The new extension type puts a FITS wrapper about an arbitrary file, allowing
a file or tree of files to be wrapped up in FITS and later restored to
disk.  This mechanism also provides a means for associating a group of
FITS extensions of any type.  Certain of the file attribute keywords can
be included in the header of any FITS file or extension to support such
things as storing a directory tree containing images, tables, and other
non-FITS types of files in a FITS MEF file, and later restoring the whole
tree to disk.


File Types

    text file
	A file containing only text.  Stored 8 bits per character using
	newline to delimit lines of text (like Unix).

    binary file
	Any file which is not a text file or one of the known file types.
	Stored as a byte stream without any conversion.

    fits file
	Any FITS file or FITS extension, regardless of the extension type.
	This has to include MEF files as well.

    directory
    symlink

    Hard links, special files, etc. are not recognized or supported (the
    writer task might recognize these but would exclude them).


Output File Format

    The output host file (or byte stream) is a conventional FITS file
    consisting of a sequence of one or more FITS extensions, optionally
    preceded by a dataless PHU describing the entire file.  Writing of
    the PHU may be disabled even if a file is being written to disk (e.g.
    when writing a sequence of extensions to be concatenated).

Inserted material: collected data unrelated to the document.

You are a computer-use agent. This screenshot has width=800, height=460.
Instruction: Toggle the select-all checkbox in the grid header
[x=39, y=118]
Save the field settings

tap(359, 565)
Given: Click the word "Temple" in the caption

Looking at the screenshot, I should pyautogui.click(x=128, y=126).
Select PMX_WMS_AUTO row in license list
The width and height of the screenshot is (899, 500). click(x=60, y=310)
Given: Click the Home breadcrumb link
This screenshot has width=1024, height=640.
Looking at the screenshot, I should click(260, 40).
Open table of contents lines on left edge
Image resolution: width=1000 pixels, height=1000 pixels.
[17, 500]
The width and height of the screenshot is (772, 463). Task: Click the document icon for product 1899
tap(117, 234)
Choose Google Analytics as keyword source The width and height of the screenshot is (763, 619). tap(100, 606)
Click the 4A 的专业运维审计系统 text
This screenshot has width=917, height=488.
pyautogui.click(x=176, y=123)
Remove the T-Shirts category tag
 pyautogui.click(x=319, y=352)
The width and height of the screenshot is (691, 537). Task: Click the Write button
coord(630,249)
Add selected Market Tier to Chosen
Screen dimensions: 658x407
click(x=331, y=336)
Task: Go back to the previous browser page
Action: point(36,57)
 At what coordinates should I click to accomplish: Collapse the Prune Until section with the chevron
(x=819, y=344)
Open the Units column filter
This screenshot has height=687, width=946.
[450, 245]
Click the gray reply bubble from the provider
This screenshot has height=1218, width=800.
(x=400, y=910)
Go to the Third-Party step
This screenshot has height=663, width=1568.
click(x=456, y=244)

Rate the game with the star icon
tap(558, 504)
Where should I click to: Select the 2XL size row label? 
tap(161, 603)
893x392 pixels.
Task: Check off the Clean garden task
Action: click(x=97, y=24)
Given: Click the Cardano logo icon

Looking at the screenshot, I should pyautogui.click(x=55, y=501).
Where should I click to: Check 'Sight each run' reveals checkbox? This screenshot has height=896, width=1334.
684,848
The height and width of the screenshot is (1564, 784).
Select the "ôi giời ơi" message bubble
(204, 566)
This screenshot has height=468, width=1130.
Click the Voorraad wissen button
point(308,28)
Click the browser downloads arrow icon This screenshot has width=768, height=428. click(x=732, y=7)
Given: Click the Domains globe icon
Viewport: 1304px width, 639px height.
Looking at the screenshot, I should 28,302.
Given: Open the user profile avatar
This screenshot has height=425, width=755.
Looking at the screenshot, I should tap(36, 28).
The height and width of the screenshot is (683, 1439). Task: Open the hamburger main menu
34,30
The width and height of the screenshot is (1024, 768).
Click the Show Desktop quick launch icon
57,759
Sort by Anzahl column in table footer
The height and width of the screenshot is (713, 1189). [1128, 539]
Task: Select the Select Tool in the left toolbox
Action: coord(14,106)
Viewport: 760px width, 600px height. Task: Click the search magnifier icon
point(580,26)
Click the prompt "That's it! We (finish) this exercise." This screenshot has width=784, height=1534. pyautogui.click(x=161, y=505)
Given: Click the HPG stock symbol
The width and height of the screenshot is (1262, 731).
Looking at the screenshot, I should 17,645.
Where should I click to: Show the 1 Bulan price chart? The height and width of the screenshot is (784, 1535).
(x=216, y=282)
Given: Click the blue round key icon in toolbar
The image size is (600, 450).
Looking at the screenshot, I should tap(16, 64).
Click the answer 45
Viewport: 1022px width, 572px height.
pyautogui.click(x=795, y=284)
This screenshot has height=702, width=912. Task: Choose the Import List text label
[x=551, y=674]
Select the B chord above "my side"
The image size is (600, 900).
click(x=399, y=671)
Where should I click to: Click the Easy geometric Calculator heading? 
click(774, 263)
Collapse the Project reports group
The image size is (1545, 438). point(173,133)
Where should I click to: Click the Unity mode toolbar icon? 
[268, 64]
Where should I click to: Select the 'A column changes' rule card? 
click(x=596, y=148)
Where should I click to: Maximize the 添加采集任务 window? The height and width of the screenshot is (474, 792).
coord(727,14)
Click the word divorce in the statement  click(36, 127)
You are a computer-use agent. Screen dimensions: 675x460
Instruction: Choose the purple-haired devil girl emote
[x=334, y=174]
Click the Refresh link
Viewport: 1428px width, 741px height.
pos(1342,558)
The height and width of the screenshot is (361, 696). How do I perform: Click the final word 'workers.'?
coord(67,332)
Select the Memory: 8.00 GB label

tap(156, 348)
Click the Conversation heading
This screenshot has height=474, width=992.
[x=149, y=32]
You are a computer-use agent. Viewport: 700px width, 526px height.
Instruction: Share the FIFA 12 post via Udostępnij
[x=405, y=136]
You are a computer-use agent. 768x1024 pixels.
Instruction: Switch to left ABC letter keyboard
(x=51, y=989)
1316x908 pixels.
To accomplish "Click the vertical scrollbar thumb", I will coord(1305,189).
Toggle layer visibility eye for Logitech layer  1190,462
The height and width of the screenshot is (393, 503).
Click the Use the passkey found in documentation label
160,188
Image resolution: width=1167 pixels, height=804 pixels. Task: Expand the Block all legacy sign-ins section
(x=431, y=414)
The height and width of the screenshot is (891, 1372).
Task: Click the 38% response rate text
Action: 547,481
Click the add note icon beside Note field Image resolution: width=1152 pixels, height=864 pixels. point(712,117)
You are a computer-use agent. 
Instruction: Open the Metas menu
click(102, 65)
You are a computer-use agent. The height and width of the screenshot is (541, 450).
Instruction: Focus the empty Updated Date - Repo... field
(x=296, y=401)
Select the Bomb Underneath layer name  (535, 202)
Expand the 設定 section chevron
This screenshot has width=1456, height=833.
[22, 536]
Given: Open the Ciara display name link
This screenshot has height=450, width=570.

    Foreign files (text, binary, directory, symlink) are wrapped as single
    extensions with XTENSION=FOREIGN.  Single FITS images without extensions
    are converted to IMAGE extensions, writing a single extension to the
    output stream.

    MEF files in the input are written unchanged except that keywords are
    added to the first HDU to identify the MEF group (subsequent extensions
    are merely copied to the output stream unchanged).  If the first HDU in
    the input file is a PHU it is converted to an IMAGE extension.  The
    order of the extensions in the output stream must match that in the
    input MEF for the MEF to be later restored to disk.  The PHU and all
    extensions in the input MEF are still visible in the output file;
    their association as an MEF grouping is evident only by examining the
    FG keywords in the HDU.  Any internal MEF associations, such as for
    inheritance, are still present, but might not be recognized by most
    software until the MEF group is later restored to a file.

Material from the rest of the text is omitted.